Johan Sverdrup coming on stream plays a key role in the operator's ability to deliver on its international climate commitments. With recoverable resources of 2.7 billion barrels and a field lifetime of more than 50 years, identifying solutions for the Johan Sverdrup field development that minimize emissions from production was key to the concept selection process.
The national regulatory and policy context in Norway also played a role. Norway was one of the first countries in the world to introduce a carbon tax, in 1991, and has been a member of the ‘cap and trade’ European Union Emissions Trading System (EU ETS) since 2008, which in effect puts a relatively steep price on carbon emissions from the petroleum sector.

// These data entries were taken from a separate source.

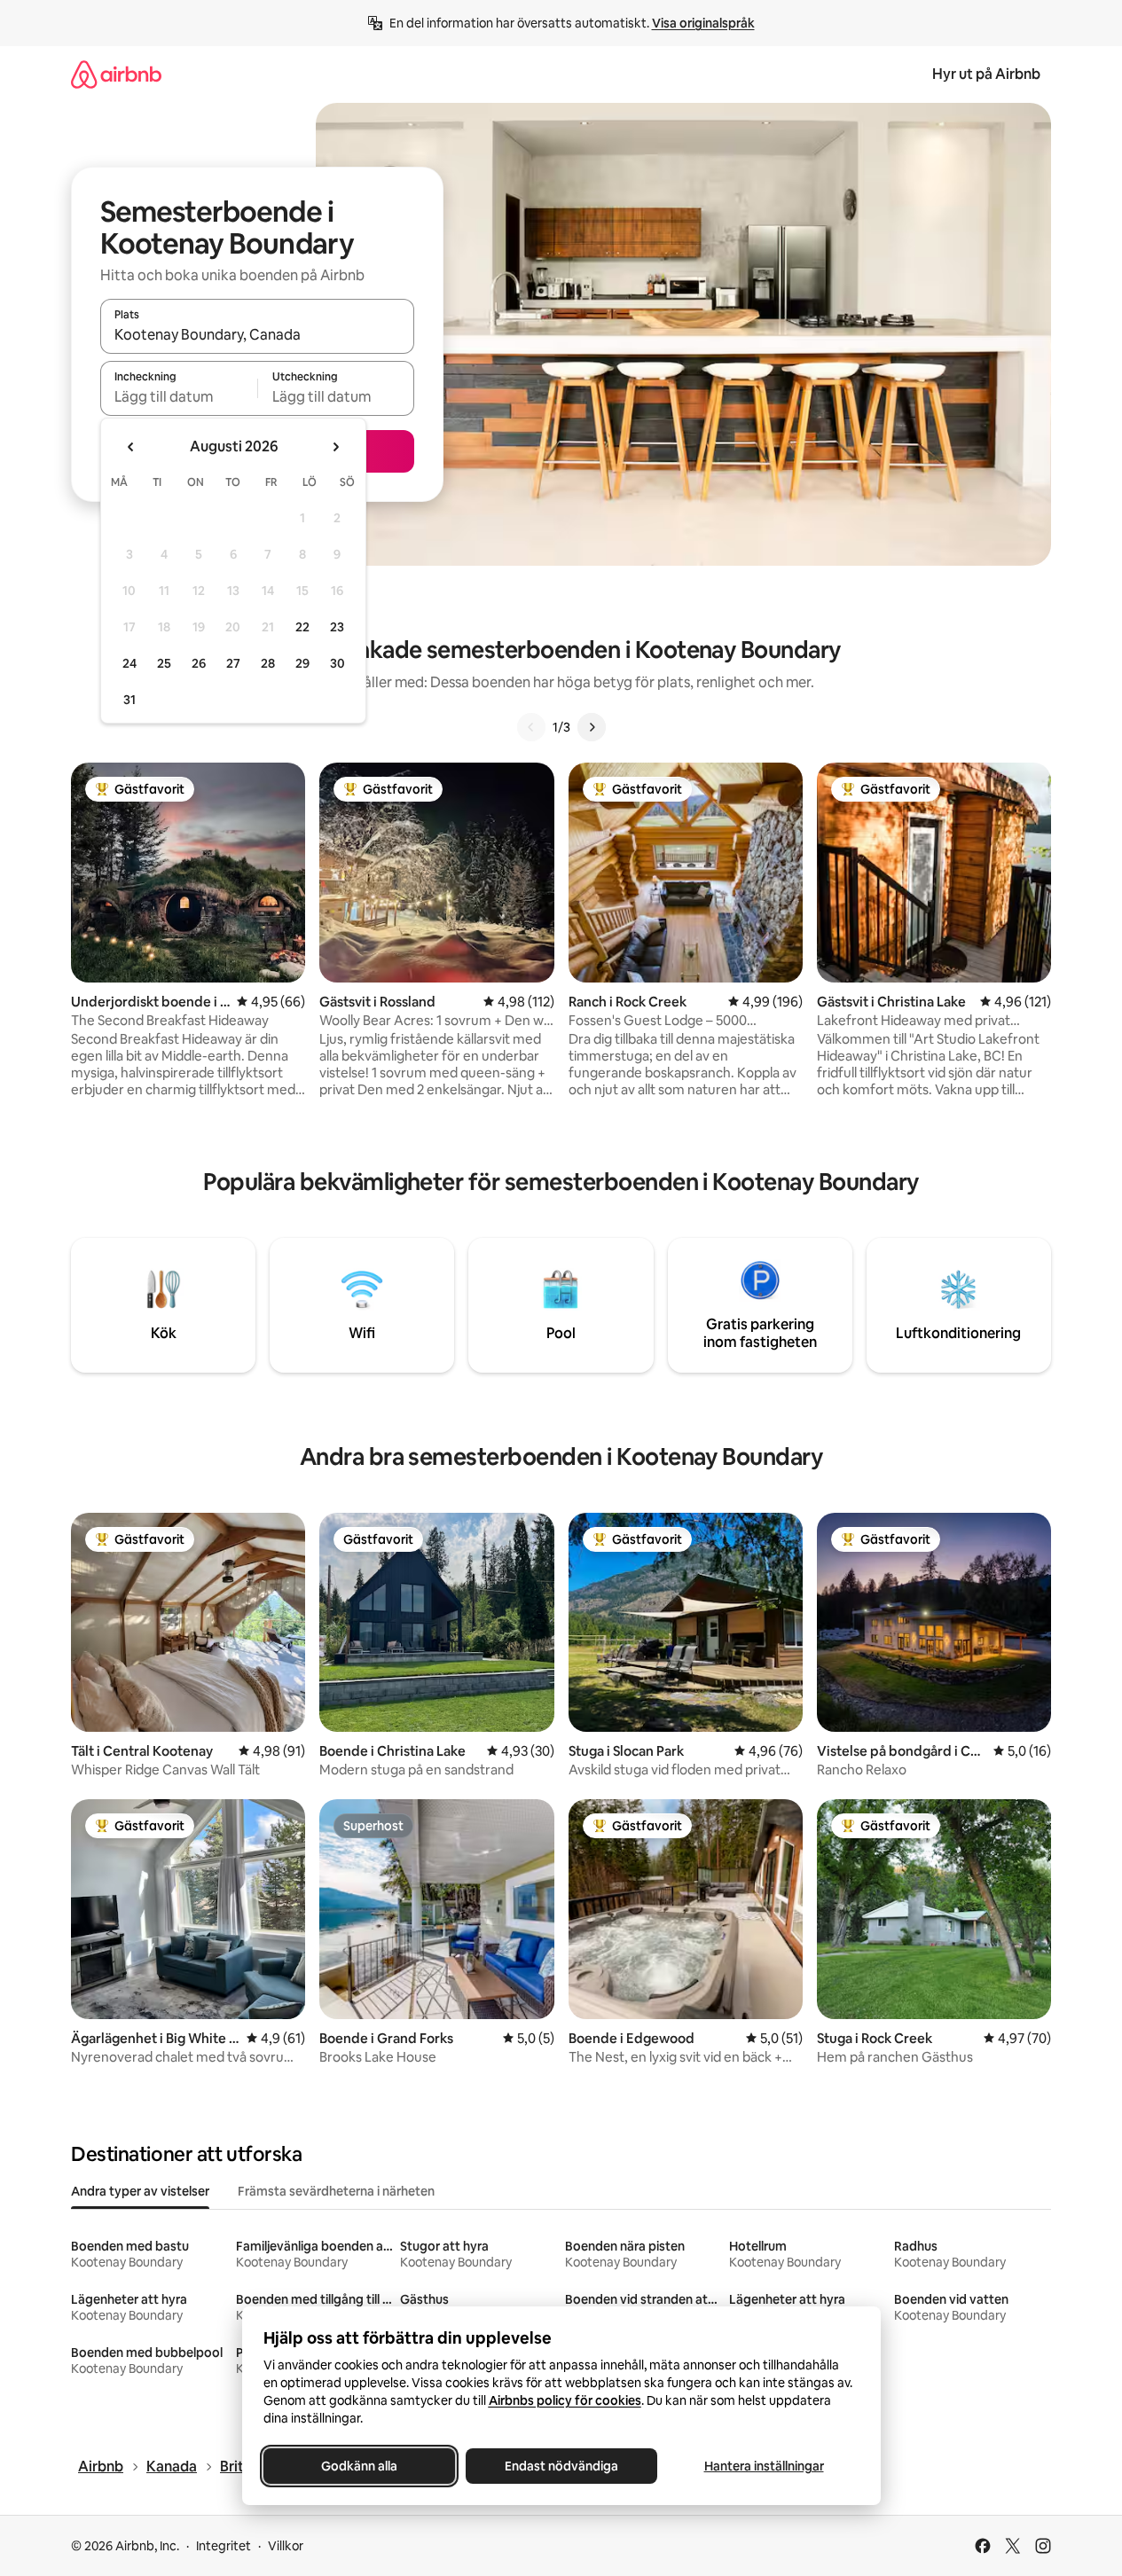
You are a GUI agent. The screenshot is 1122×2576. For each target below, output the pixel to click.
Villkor (285, 2546)
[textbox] (178, 396)
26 (199, 663)
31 (129, 700)
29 (302, 663)
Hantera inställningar (763, 2466)
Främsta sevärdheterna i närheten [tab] (336, 2191)
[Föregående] (531, 727)
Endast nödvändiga (561, 2466)
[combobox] (257, 334)
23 (337, 627)
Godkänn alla (359, 2466)
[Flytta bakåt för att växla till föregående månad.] (131, 447)
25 (164, 663)
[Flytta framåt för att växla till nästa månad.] (335, 447)
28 (268, 663)
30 (337, 663)
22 (302, 627)
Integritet (223, 2546)
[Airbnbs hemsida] (116, 74)
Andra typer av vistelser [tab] (140, 2191)
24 (129, 663)
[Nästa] (591, 727)
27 (233, 663)
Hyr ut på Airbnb (986, 74)
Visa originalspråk (703, 23)
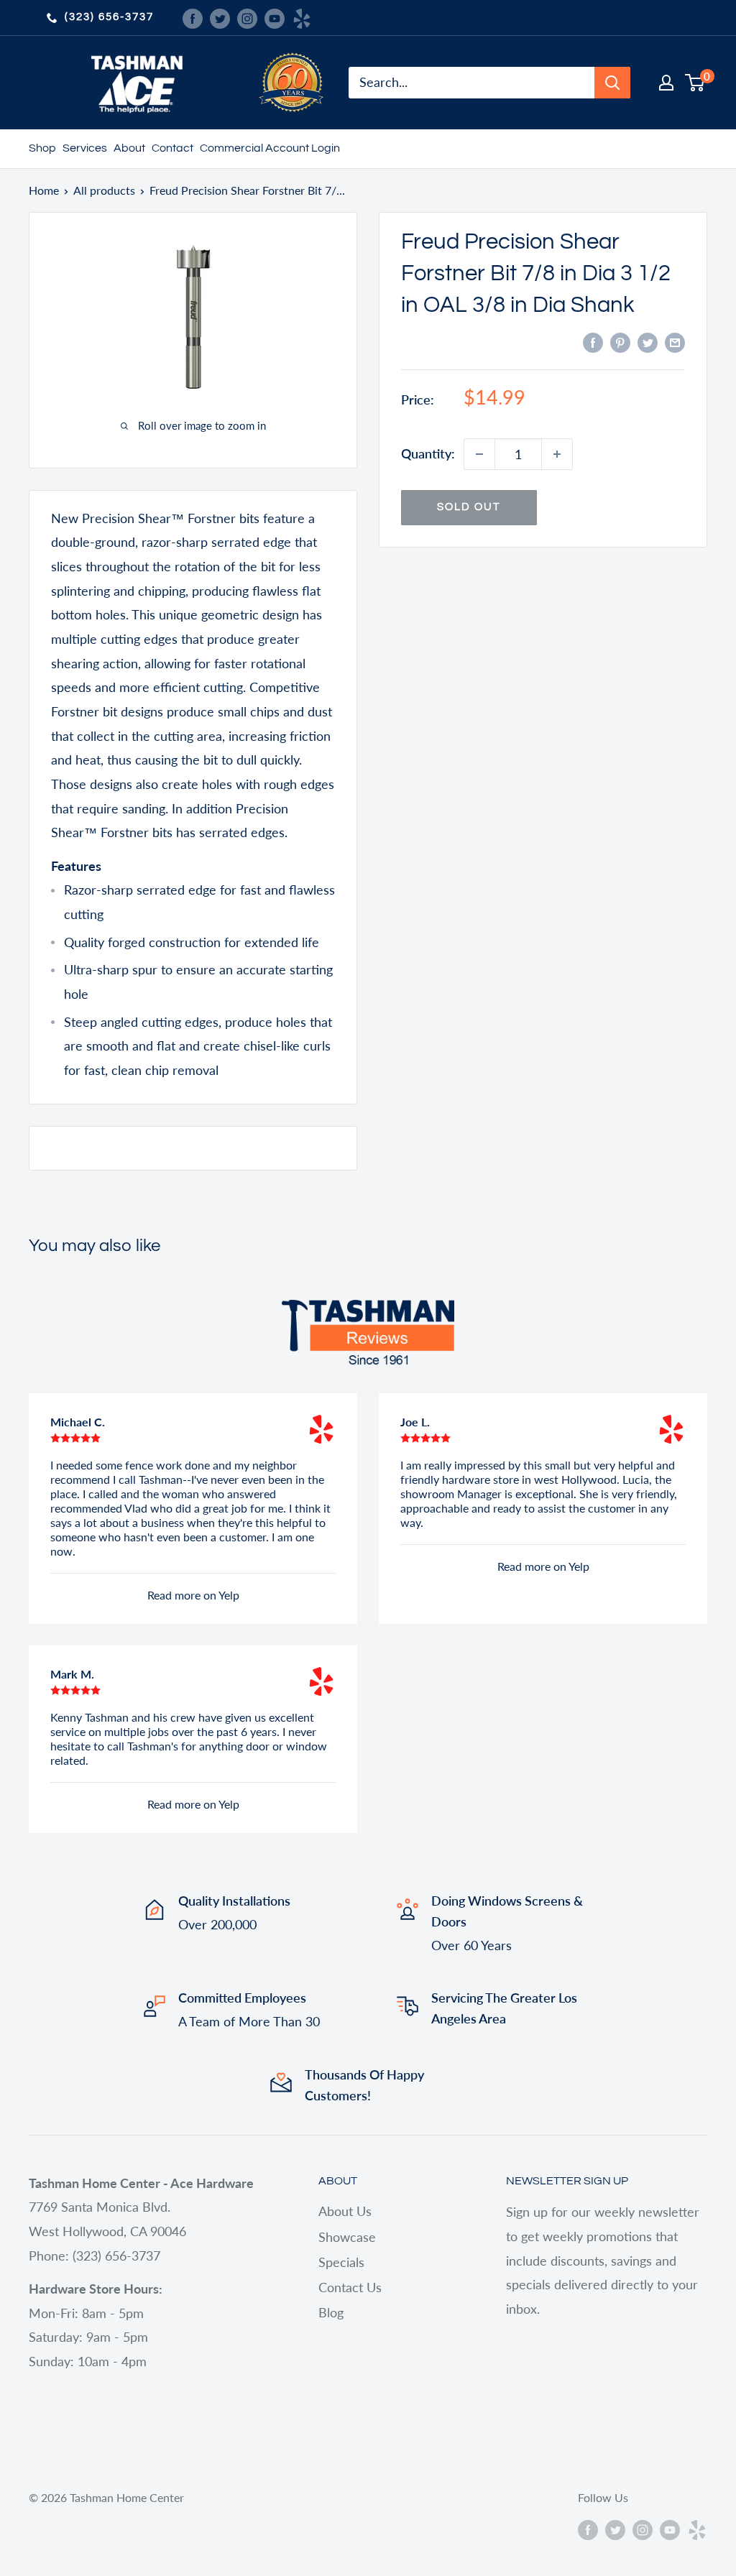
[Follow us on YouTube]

In addition, Norway's international climate commitments, with a target to reduce green-house gas emissions by 30% in 2020 relative to 1990 levels, also set clear expectations (even requirements for phase II of the development) for minimizing emissions from the Johan Sverdrup field. The result is a field with one of the lowest carbon emissions from production worldwide, with less than 1kg CO2 per barrel of oil equivalent produced.
This paper starts by elaborating on the context and the strategic, regulatory and technical drivers for minimizing emissions from production from the Johan Sverdrup field. It then explores technologies and solutions chosen to minimize emissions – including, primarily, electrification by means of an HVDC (High Voltage Direct Current) power-from-shore solution but also energy-efficiency measures to optimize the utilization of the available power. The paper concludes by attempting to summarize lessons-learned of relevance for other oil and gas fields, also outside of the regulatory context of the Norwegian continental shelf.